Acute kidney failure after total knee arthroplasty revision with antibiotic-impregnated cement spacer
Author(s) -
Daniele Mazza,
Cosma Calderaro,
Raffaele Iorio,
Piergiorgio Drogo,
Valerio Andreozzi,
Andrea Ferretti
Publication year - 2020
Publication title -
orthopedic reviews
Language(s) - English
Resource type - Journals
SCImago Journal Rank - 0.412
H-Index - 13
eISSN - 2035-8237
pISSN - 2035-8164
DOI - 10.4081/or.2020.8540
Subject(s) - medicine , gentamicin , nephrotoxicity , blood urea nitrogen , antibiotics , surgery , creatinine , urine , kidney , microbiology and biotechnology , biology
Gentamicin-impregnated cement beads and spacers are frequently used in case of infective complications after Total Knee Arthroplasty (TKA).

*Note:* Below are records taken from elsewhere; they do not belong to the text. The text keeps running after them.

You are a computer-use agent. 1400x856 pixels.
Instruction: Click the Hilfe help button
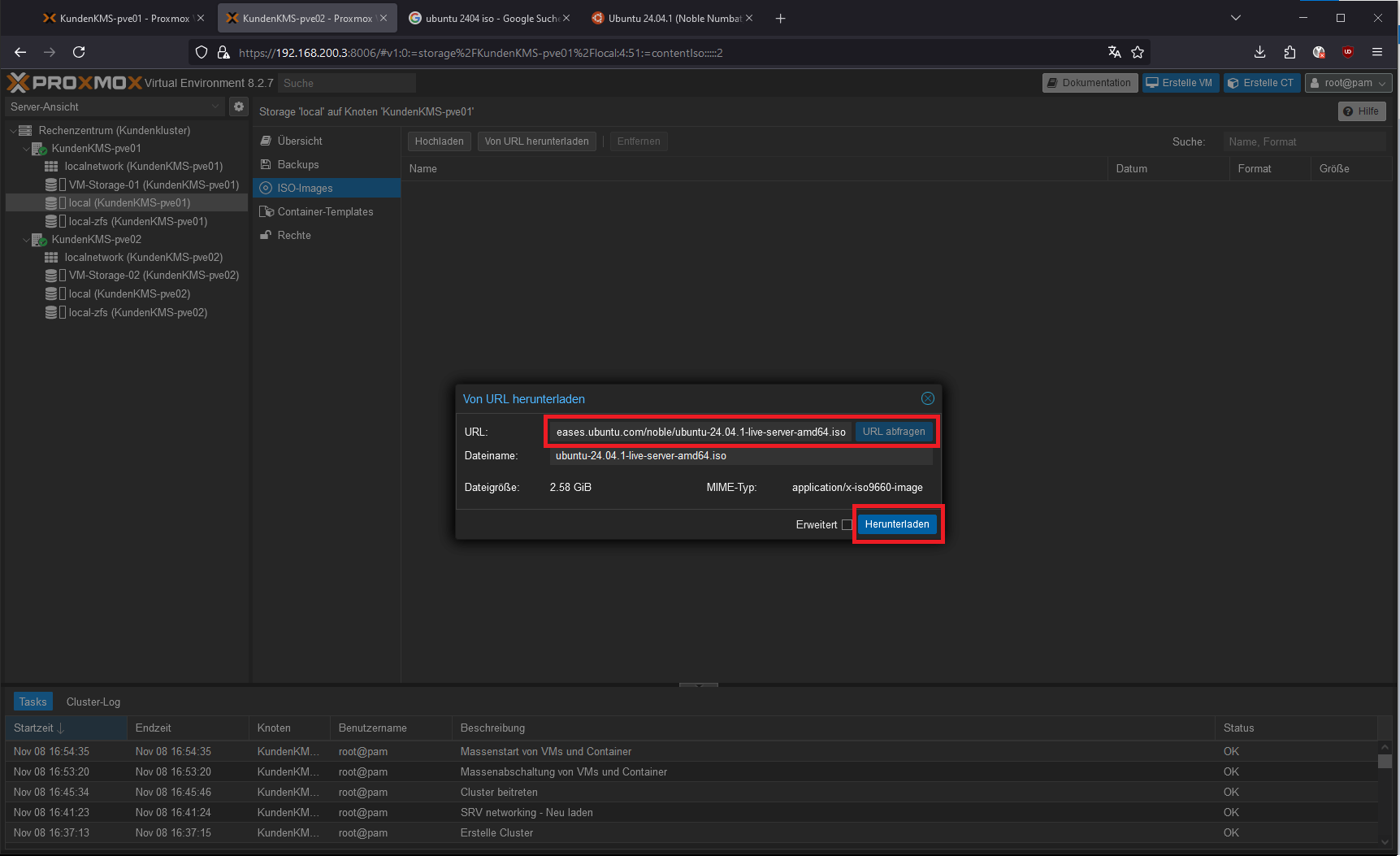(x=1361, y=111)
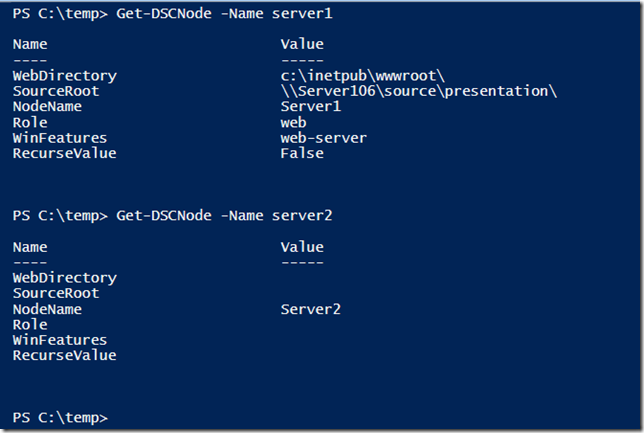Click 'RecurseValue' label in server2 output

[x=64, y=355]
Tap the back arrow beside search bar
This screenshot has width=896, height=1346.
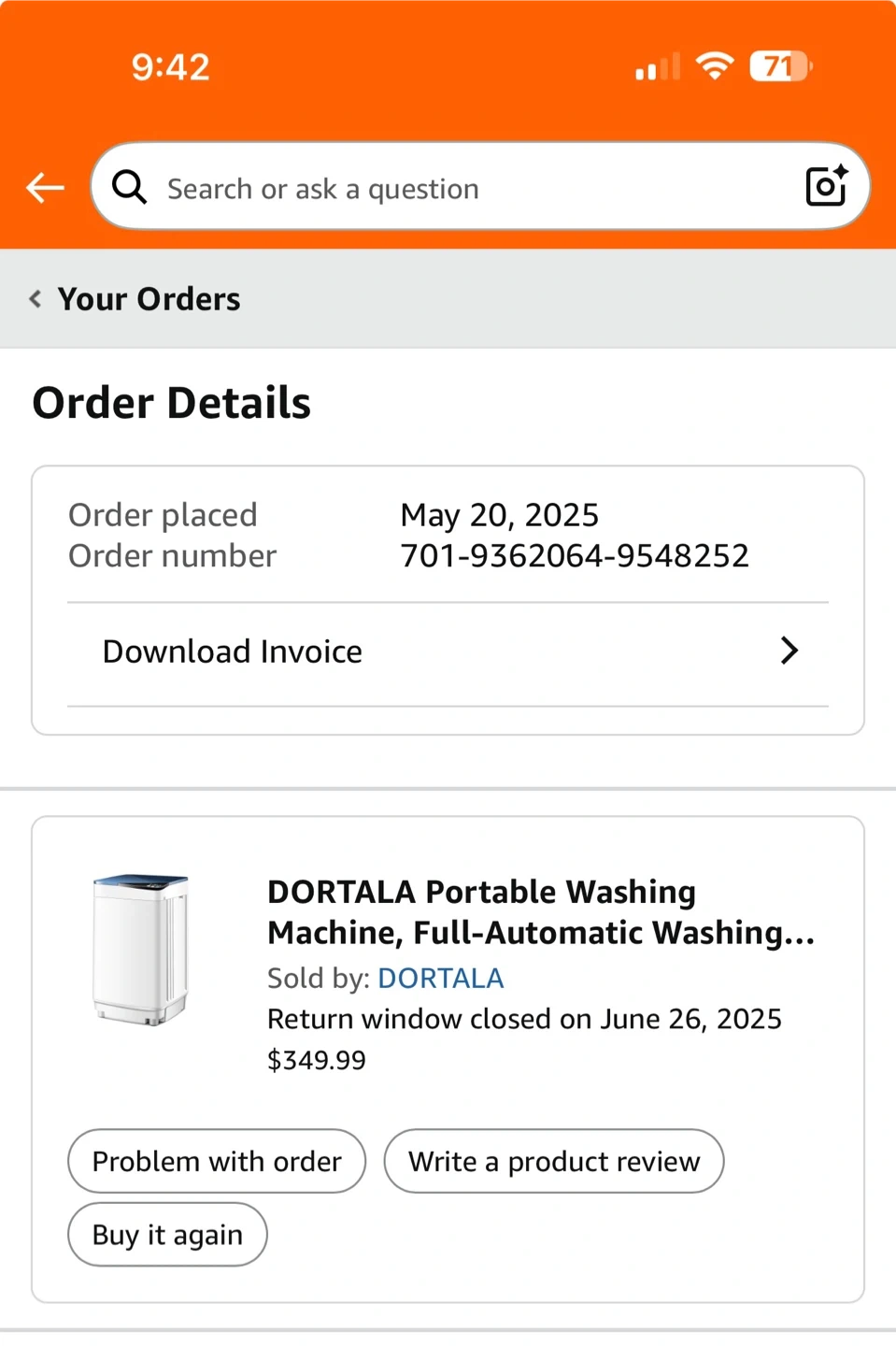(x=45, y=188)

A great number of studies in the literature demonstrated that the local administration of gentamicin produces high local antibiotic levels but low serum and urine gentamicin concentrations. Gentamicin-impregnated cement spacer can induce nephrotoxicity in patients presenting major renal impairment susceptibility. We report a case of acute renal failure using a gentamicin-impregnated block spacer. An 83-year-old woman underwent a gentamicinimpregnated bone–cement spacer implant because of an infected TKA removal. Three days later patient clinical status got worse reporting a decreased urine output and increasing C-reactive protein (CRP), Serum Creatinine (SCr) and Blood Urea Nitrogen (BUN). Because the symptoms could be related to the knee spacer lead us to the decision of gentamicin-impregnated cement spacer removal. The day following the removal procedure showed progressive improvement of general condition with evidence of SCr and BUN normalization. Gentamicin-impregnated cement spacer can induce nephrotoxicity in patients presenting major renal impairment susceptibility.